'''
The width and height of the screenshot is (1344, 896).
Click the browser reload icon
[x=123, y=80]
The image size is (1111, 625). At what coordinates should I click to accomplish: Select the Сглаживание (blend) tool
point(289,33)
'''
=== To do ===
Copy all of the data. Keep every word exactly as it is.

=== Exercise solution ===
The width and height of the screenshot is (1344, 896).
Click the browser reload icon
[x=123, y=80]
The image size is (1111, 625). At what coordinates should I click to accomplish: Select the Сглаживание (blend) tool
point(289,33)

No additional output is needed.